将体外培养的大鼠肾小管上皮细胞株（NRK-52E）分为：正常糖对照组（NG）、高渗对照组（MG）、高糖刺激组（HG）、高糖+p38MAPK阻断剂（SB202190）组（HG+SB）、高糖+西格列汀组（HG+ST）。台盼蓝排斥实验确定西格列汀给药浓度。Western blot检测p38MAPK信号通路的活化；实时荧光定量PCR检测Bcl-2相关X蛋白（bax）和B淋巴细胞瘤-2（bcl-2）mRNA相对量及二者比值；流式细胞仪检测细胞凋亡率；酶联免疫吸附法（ELISA）检测转化生长因子-β（TGF-β）和纤维连接蛋白（FN）的含量。多组间比较采用单因素方差分析。

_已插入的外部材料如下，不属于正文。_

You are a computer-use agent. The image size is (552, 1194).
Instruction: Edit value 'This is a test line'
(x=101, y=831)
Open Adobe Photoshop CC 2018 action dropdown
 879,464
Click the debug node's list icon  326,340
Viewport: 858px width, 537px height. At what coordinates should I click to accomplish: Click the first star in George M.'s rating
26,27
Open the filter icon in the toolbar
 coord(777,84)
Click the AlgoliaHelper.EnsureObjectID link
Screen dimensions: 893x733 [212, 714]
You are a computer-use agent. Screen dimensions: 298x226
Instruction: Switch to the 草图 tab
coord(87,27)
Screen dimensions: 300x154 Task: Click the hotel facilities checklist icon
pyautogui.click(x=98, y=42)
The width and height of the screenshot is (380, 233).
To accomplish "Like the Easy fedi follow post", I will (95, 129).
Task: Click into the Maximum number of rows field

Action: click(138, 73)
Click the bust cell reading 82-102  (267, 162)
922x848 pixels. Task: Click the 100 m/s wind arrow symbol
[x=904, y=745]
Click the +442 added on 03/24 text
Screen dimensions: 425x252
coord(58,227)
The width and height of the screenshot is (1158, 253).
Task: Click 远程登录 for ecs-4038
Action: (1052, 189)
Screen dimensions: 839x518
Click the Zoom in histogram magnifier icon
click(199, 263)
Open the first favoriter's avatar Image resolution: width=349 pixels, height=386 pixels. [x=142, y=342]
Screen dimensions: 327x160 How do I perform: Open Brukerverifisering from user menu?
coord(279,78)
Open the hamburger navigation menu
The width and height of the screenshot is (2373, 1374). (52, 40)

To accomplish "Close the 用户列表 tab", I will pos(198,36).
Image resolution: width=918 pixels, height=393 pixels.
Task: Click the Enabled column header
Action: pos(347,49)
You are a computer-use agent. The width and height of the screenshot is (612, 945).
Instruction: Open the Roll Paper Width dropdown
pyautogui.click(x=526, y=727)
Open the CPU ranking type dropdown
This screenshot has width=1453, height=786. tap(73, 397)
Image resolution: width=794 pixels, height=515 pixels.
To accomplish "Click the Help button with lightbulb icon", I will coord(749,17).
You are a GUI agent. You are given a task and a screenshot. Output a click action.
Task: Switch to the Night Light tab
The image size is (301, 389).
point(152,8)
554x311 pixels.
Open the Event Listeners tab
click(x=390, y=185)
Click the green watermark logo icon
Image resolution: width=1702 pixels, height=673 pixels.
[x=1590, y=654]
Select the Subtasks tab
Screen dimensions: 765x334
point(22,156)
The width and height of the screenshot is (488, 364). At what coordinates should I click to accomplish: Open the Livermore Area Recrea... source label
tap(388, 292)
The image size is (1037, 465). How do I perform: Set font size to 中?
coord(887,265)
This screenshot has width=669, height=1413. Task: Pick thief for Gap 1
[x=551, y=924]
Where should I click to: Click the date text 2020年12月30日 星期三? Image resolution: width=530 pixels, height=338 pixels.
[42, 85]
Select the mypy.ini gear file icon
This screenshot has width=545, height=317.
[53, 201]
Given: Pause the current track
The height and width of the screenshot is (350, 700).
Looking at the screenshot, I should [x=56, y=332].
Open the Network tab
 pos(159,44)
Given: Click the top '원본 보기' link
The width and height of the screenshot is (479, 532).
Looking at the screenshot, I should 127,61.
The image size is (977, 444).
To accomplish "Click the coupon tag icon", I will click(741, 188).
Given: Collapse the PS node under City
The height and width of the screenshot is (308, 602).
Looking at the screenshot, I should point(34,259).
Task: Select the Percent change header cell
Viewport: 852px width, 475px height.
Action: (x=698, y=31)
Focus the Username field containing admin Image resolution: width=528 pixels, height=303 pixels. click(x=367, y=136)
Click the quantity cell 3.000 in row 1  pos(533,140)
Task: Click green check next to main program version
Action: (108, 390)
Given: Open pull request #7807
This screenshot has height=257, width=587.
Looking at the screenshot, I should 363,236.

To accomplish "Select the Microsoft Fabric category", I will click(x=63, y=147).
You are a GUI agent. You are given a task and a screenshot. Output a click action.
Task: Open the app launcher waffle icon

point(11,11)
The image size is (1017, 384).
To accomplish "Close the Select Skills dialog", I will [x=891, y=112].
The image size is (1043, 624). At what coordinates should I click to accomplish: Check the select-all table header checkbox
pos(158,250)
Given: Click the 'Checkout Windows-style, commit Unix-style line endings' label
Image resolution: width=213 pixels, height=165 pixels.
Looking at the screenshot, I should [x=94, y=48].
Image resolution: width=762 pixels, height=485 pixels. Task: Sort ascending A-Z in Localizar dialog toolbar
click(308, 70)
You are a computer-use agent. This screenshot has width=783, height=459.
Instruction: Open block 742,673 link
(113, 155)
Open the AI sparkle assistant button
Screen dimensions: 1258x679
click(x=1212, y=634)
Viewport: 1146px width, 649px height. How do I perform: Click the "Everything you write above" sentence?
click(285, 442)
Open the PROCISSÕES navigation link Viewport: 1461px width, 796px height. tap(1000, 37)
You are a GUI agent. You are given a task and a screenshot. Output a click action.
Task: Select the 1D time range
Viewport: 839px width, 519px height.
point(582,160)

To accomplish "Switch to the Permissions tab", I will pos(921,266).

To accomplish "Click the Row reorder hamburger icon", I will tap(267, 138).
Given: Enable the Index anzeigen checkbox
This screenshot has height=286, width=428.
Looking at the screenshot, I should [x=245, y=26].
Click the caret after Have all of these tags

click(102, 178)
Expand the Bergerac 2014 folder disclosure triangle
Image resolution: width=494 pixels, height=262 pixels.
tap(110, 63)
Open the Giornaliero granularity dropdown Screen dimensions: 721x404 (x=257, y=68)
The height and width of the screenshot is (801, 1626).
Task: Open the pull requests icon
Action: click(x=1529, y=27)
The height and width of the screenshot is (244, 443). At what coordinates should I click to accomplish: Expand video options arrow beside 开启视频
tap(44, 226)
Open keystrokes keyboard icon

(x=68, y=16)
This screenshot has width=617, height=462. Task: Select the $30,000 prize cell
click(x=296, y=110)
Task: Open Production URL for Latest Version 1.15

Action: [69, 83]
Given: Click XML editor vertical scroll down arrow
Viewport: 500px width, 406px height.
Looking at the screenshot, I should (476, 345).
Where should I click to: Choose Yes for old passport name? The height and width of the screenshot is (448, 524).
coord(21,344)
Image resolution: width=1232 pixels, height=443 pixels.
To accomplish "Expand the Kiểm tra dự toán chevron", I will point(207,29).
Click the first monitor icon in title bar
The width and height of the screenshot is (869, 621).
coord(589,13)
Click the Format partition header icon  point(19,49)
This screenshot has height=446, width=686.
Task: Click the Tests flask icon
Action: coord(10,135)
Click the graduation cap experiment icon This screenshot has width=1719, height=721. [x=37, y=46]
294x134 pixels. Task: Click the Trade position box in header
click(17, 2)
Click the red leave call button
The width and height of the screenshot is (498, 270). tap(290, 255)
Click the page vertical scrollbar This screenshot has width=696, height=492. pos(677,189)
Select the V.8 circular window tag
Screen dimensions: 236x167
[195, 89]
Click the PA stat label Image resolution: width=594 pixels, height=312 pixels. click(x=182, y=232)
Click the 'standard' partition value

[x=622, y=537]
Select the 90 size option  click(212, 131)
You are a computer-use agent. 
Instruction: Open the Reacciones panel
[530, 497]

Western blot检测提示，高糖可引起肾小管上皮细胞p-p38蛋白表达增加，应用SB202190和西格列汀可明显减轻高糖诱导的p-p38高表达（0.82±0.12比1.39±0.22、1.03±0.14比1.39±0.22，t=4.01、3.71，均P<0.05）。荧光定量PCR检测提示，HG+SB和HG+ST组bax/bcl-2 mRNA比值较HG组明显降低（1.32±0.54比4.42±0.18、2.14±0.29比4.42±0.18，t=9.43、11.57，均P<0.05）；流式细胞检测提示，与NG组相比，HG组细胞凋亡率显著增加（17.5±0.35比4.80±0.54，t=34.18，P<0.05）；与HG组相比，HG+SB组和HG+ST组细胞凋亡率明显下降（11.30±1.19比17.50±0.35、14.20±0.81比17.50±0.35，t=8.66、6.48，均P<0.05）。ELISA检测结果显示，与NG组相比，HG组TGF-β和FN（536.0±37.9比180.0±17.6，19.4±2.4比5.3±0.8，t=14.76、9.64，均P<0.05）表达显著增加；HG+SB和HG+ST组二者的表达较HG组明显下降（356.0±33.8比536.0±37.9、390.0+42.3比536.0±37.9，t=6.13、4.45；12.5±2.1、14.6±2.7比19.4±2.4，t=3.72、2.85，均P<0.05）。

西格列汀通过抑制高糖诱导的肾小管上皮细胞p38MAPK信号通路活化，减轻肾小管上皮细胞凋亡及纤维化，发挥肾脏保护作用。